After spending years devising tactics to get customers to linger, retailers are now reopening with processes that encourage deliberate purchases through a grab-and-go experience – in addition to booking appointments, retailers are introducing “welcome tables” with bottles of hand sanitizer, disposable masks, and sticky blue mats that clean shoe soles; product displays that encourage hands-off browsing; and mobile apps that allow more immersive viewing of available products. See also The Globe and Mail "Industries that provided primarily in-person services may never operate strictly in-person again"

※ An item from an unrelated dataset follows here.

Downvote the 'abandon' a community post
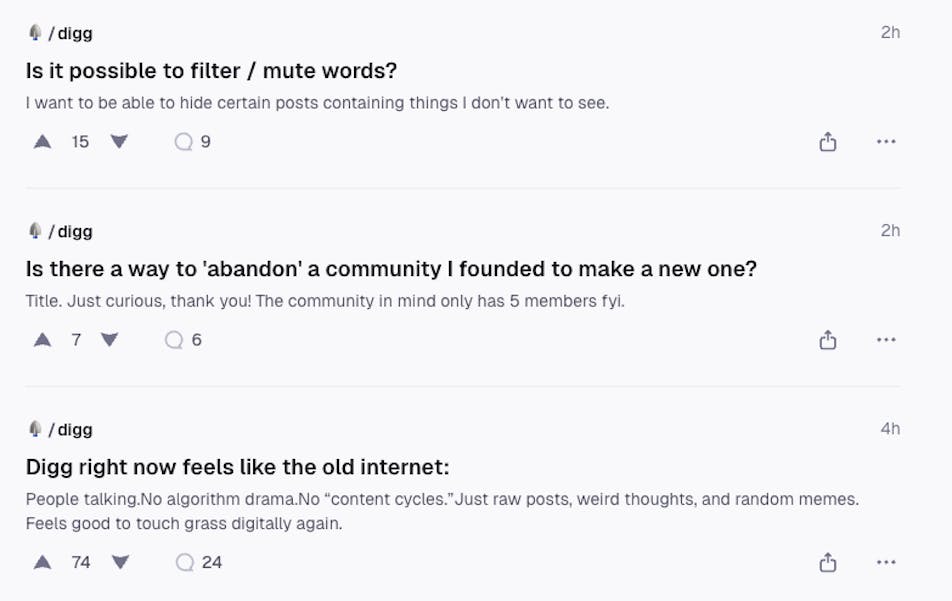Viewport: 952px width, 601px height. (x=110, y=340)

Wired "As WeWorks lie empty, co-working spaces face their day of reckoning"
With the majority of tenants working from home in line with stay at home orders, it would be easy to discount the future of co-working spaces like WeWork, but this moment is showing that the larger co-working space providers are leaning heavily on their relationships with established businesses and corporations, providing self-contained or hybrid offices with longer leases, rather than pure co-working for individuals or small groups hot-desking with short rolling leases. See also GeekWire "The Riveter closes all 9 co-working spaces as questions loom about the future of physical offices"

Sharing and Gig Economies

The Verge "Uber introduces a new hourly rate for longer, multistop trips"
Uber is introducing a new “Hourly” function for riders who need to take longer rides with multiple destinations, allowing them to lock in a flat, hourly rate for the duration of the ride.

Streaming Media

Mashable "YouTube rolls out Video Chapters so you can find exactly what you want in a video"
YouTube announced a new Video Chapters feature for creators interested in marking timestamps in their videos and noting specific chapter descriptions for the content – the simple feature could change how creators make videos and how viewers consume them, allowing easier access to multiple topics in long-form videos or podcasts that allow users to jump to the content that interests them.